Although interactive data visualizations can be found nearly anywhere you look, many publications have just started to experiment with creating web-native graphs and charts. If your newsroom is currently considering a transition from static, image-based graphics, here are some points to consider.

Identify Your Needs

Before diving into choosing a new charting tool, it’s helpful to have a clear goal in mind. Having specific intentions makes it much easier to choose from the dozens of options available. And at least initially, the new way of doing things will probably be slower and more difficult than what you were doing before, so it’s important that the benefits are enough to justify the extra effort. Here are a few reasons why a newsroom might want to explore interactive graphics.

  • Better Scaling, Improved Responsiveness: Web content simply has to be readable, regardless of the device used to view it. When image-based graphics contain text, it’s likely to be rendered illegible on a small screens, or fuzzy on large ones. This was the main reason that the New York Times created ai2html, a plugin that converts Adobe Illustrator documents to HTML and CSS. Separating the text from the graphic allows the two to be scaled independently.
  • Greater Explanatory and Narrative Power: Going interactive allows information designers to use a whole new bag of tricks when it comes to communicating data.
  • Deeper Engagement: Involving the reader in data exploration can make the story more sticky, understandable, and likely to be shared.
  • Dynamic Data: It’s easy to update interactive graphics with new data. In some cases, connecting the interactive to a realtime data feed means it will never be out of date.
  • Expanding Your Expertise and Capabilities: For both publishers and designers, the ability to produce quality interactive graphics is highly valued in the industry. But in the future, it’s likely to be required.

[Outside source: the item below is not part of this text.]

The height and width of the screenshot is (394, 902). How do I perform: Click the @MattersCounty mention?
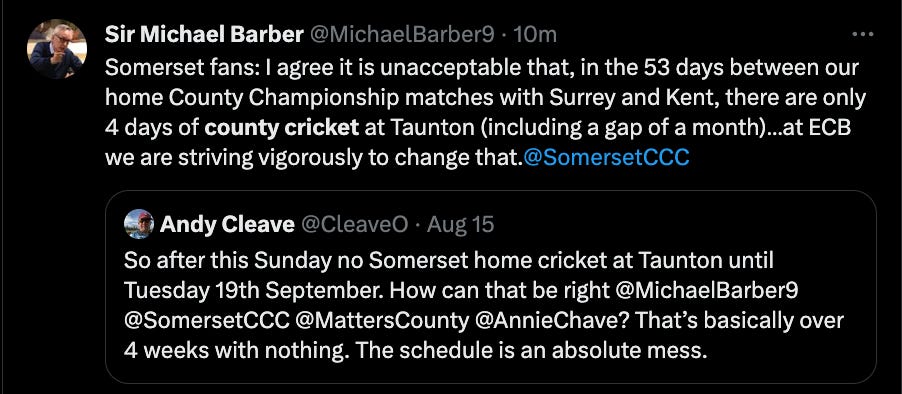coord(382,320)
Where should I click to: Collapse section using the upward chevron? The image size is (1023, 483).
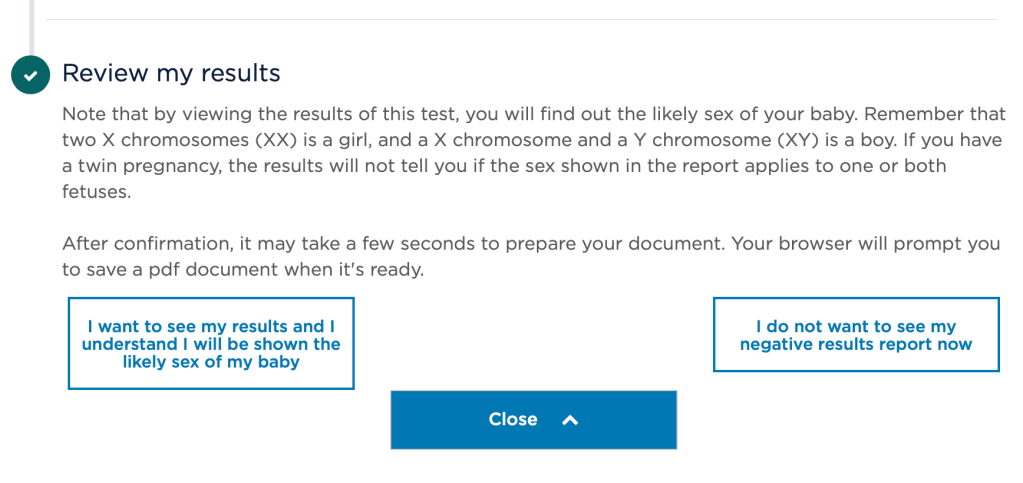click(x=570, y=420)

Embedded Graphics vs News Apps

The size and scope of the interactives you want to build will also affect your choices. For “feature” interactives, where the graphic stands alone in telling the story, you might want a flexible solution that’s easy to customize and fully control. But if you’re more interested in smaller, simpler graphics to enhance existing stories, it makes sense to find a tool that’s quick and efficient for creating common charts.

Be Realistic About Your Resources

Newsrooms come in many shapes and sizes. Some have dedicated graphics teams that work in parallel with the editorial staff. Others may have a few designers with lots of roles and responsibilities. Still others may have writers that need to do everything themselves. The tool you choose needs to fit the skills, resources, and time available to the people who will be using them.

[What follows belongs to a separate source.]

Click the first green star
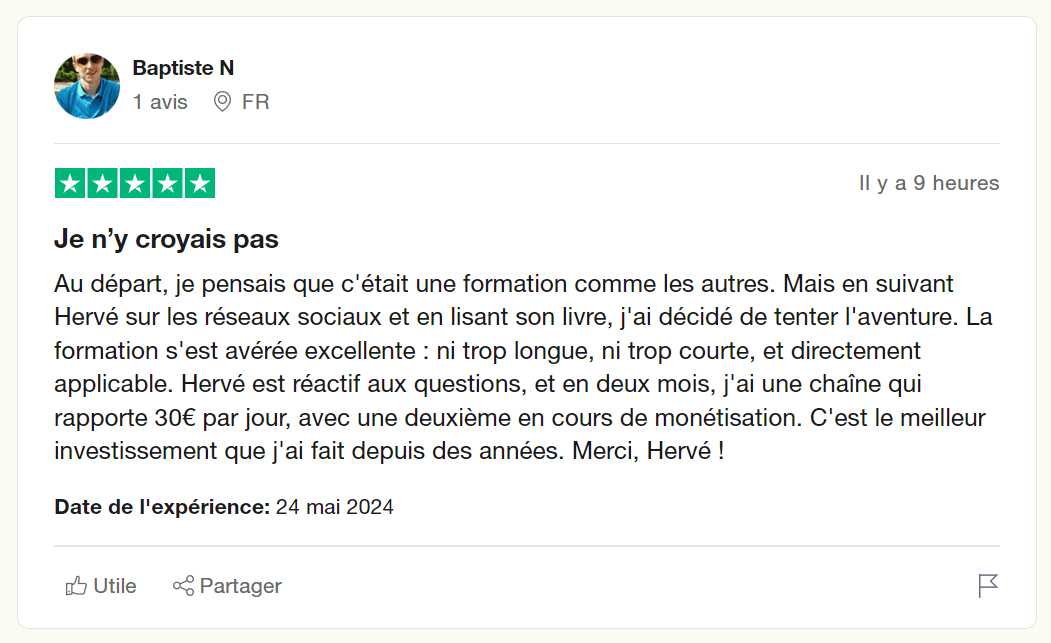The height and width of the screenshot is (643, 1051). [x=70, y=183]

For example, if you’re a print designer who only creates a few graphics a year, it may not be worth investing in the programming skills needed to learn a full JavaScript framework. Instead, you might look to leverage your design skills to create a template that the editorial staff can use to create graphics with a unified look and feel. (This is essentially the approach that Quartz took when they decided to build their ChartBuilder tool.) Or you might want to choose a tool that lets spend more time designing and less time coding.

But if you’re a group of developers at a graphics desk that needs to quickly produce interactives on demand, a standardized framework for doing so might be better. (NPR’s dailygraphics rig is a great example of standardizing common graphics)

Select a Tool and Come Up with a Process

Being able to make an interactive chart is great, but you need to make sure you have a plan for publishing it on your site, not to mention maintenance and archiving. (It’s common for newsroom interactives to be built partially or wholly outside of the normal CMS, which means they’re most likely to be broken or disabled in a future IT upgrade). Some questions to consider:

  • How will you keep track of changes and modifications?
  • How will you store the data?
  • How will you integrate the graphic with copy (including fact-checking and copy editing)?
  • How important is if for you to be able to leverage or re-use your work to make similar graphics?
  • How much fine control over styling do you want or need?
  • If you rely on a third-party, what happens to your graphics if they go out of business or if management decides to stop paying for service?